Au moment où mon regard s’est posé sur une “toile colorée” (dénommée Michael’s Gate), j’ai reçu une impression que je sentais provenir des racines les plus profondes de mon être.
C’était quelque chose qui ressemblait à un « frisson » qui me laissait surpris et inquiet. Pour le comprendre, je l’ai dirigé vers l’intellect auquel j’ai demandé une explication rationnelle.
L’intellect s’illumina et me montra trois significations arcaniques. Le premier évoquait les “taches” de Rorschach (un psychiatre suisse qui les a conçues en 1921), l’un des outils les plus emblématiques et controversés de la psychologie clinique, souvent décrites comme un “tunnel vers l’inconscient”.
L’idée de base est que, face à un stimulus ambigu et dépourvu de signification objective, le sujet projette sur la tache ses propres traits de personnalité, conflits internes, besoins et sa propre façon de percevoir le monde.
Cela expliquerait pourquoi les sujets qui observent la peinture y voient des choses différentes et en restent profondément impressionnés. De ce point de vue, le Michael’s Gate réveille du fond de l’inconscient des images endormies avec une signification cachée.
L’autre signification arcane sort des ombres de l’inconscient pour s’élever aux sommets sublimes de la pensée religieuse : c’est l’Ein Sof (l’infini sans fin) du mysticisme juif qui représente Dieu dans son état primordial, avant toute manifestation ou création. Dans cet état, Dieu est absolument inconnaissable, ineffable et incommunicable, inaccessible à l’esprit humain et « caché » car il n’a pas d’attributs que nous puissions comprendre.

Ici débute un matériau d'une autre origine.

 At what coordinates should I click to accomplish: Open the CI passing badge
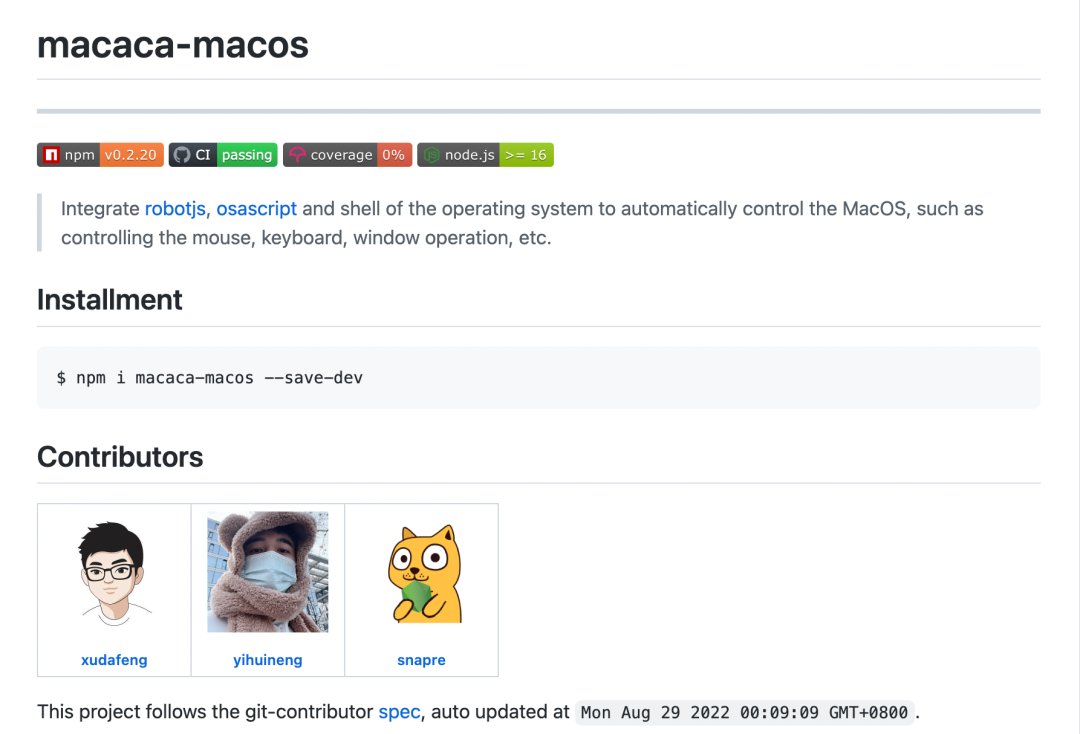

L’Ein Sof a dû se « révéler » pour créer le monde et laisser de la place à la réalité finie à travers les 10 Sefirot (émanations).
De ce point de vue, le Michael’s Gate représente l’originel inconnaissable primordial des civilisations d’où jaillissent les traditions millénaires qui accompagnent la pensée humaine. Parmi celles-ci, il y a la pensée “ésotérique et initiatique”.
Nous arrivons ainsi à la troisième interprétation arcane : l’ésotérisme, qui est une manière d’être du mythe, de la religion et de la philosophie.
Quand l’homme atteint l’état de “sagesse” (comme le Bouddha l’a admirablement décrit) et acquiert des connaissances du monde extérieur et de lui-même, il a le devoir envers l’humanité de les transmettre aux “élus” (les élèves capables et désireux de les comprendre), qui sont choisis à travers des “épreuves initiatiques”.
Il s’établit ainsi une relation maître/élèves qui représente la « petite flamme » qui éclaire les ténèbres de l’ignorance. Les premières écoles philosophiques en Inde 1500 ans av. J.-C. présentaient un fondement ésotérique et initiatique, qui a suivi le chemin humain jusqu’à nos jours.
La Franc-maçonnerie, les Illuminati et d’autres Ordres l’ont placé au fondement de leur existence. Malheureusement, la Franc-maçonnerie, depuis la naissance de l’État démocratique moderne après la Révolution Américaine de 1783, l’a irrémédiablement perdu. Une Franc-maçonnerie sans le fondement ésotérique et initiatique n’est pas Franc-maçonnerie.
La création Michael’s Gate, par sa nature psychologique, religieuse et ésotérique est le symbole, le sceau sacré, de la renaissance d’un véritable et pur Ordre ésotérique et initiatique pour l’avenir de l’humanité.